Iodine-125 seed inhibits proliferation and promotes apoptosis of cholangiocarcinoma cells by inducing the ROS/p53 axis

Abstract

With advances in radioactive particle implantation in clinical practice, Iodine-125 (¹²⁵I) seed brachytherapy has emerged as a promising treatment for cholangiocarcinoma (CCA), showing good prognosis; however, the underlying molecular mechanism of the therapeutic effect of ¹²⁵I seed is unclear. To study the effects of ¹²⁵I seed on the proliferation and apoptosis of CCA cells. CCA cell lines, RBE and HCCC-9810, were treated with reactive oxygen species (ROS) scavenger acetylcysteine (NAC) or the p53 functional inhibitor, pifithrin-α hydrobromide (PFTα).
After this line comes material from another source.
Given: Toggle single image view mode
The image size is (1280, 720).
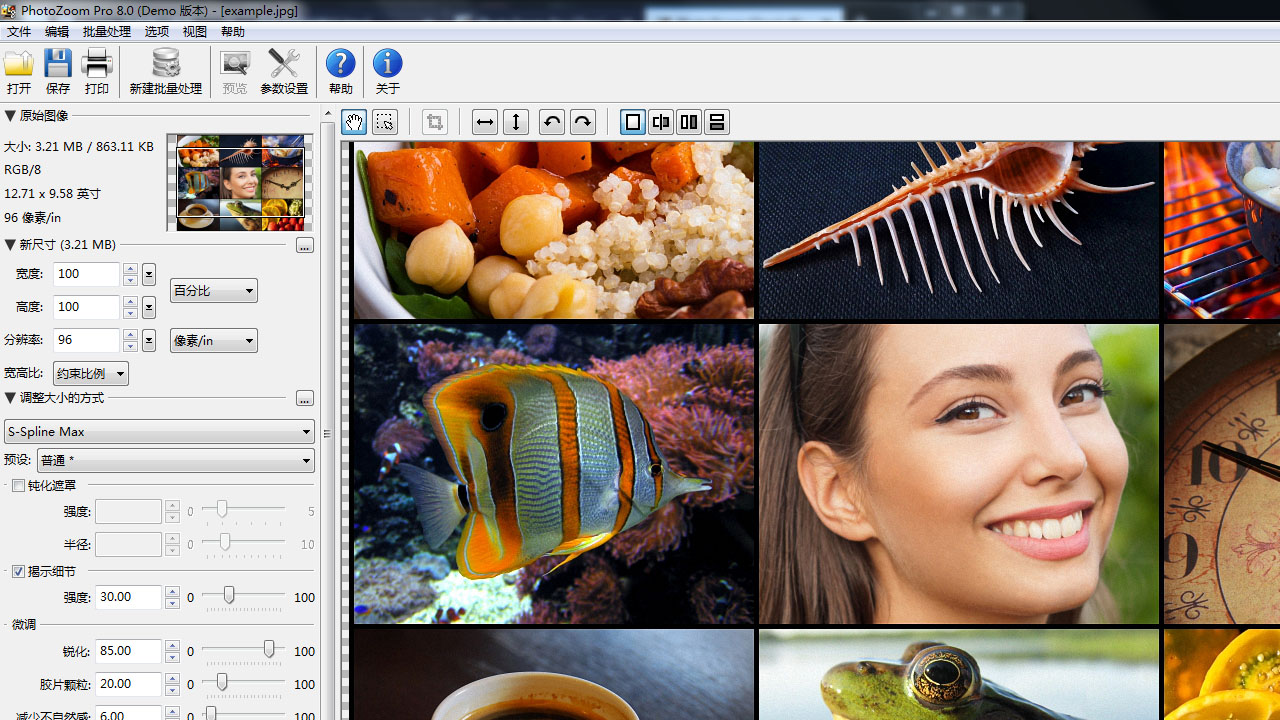Looking at the screenshot, I should 632,121.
Cell counting kit-8 (CCK-8) assay, 5-bromo-2-deoxy-uridine (BrdU) staining, and terminal deoxynucleotidyl transferase (TdT)-mediated dUTP nick end labeling (TUNEL) assay and flow cytometry assay were performed to test the radiation-sensitivity of ¹²⁵I seed toward CCA cells at different radiation doses (0.4 mCi and 0.8 mCi). 2,7-dichlorofluorescein diacetate (DCF-DA) assay, real-time quantitative polymerase chain reaction (RT-qPCR), and western blot analysis were performed to assess the effect of ¹²⁵I seed on the ROS/p53 axis. A dose-dependent inhibitory effect of ¹²⁵I seeds on the proliferation of CCA cells was observed. The ¹²⁵I seed promoted apoptosis of CCA cells and induced the activation of the ROS/p53 pathway in a dose-dependent manner. NAC or PFTα treatment effectively reversed the stimulatory effect of ¹²⁵I seed on the proliferation of CCA cells. NAC or PFTα suppressed apoptosis and p53 protein expression induced by the ¹²⁵I seed. ¹²⁵I seed can inhibit cell growth mainly through the apoptotic pathway. The mechanism may involve the activation of p53 and its downstream apoptotic pathway by up-regulating the level of ROS in cells.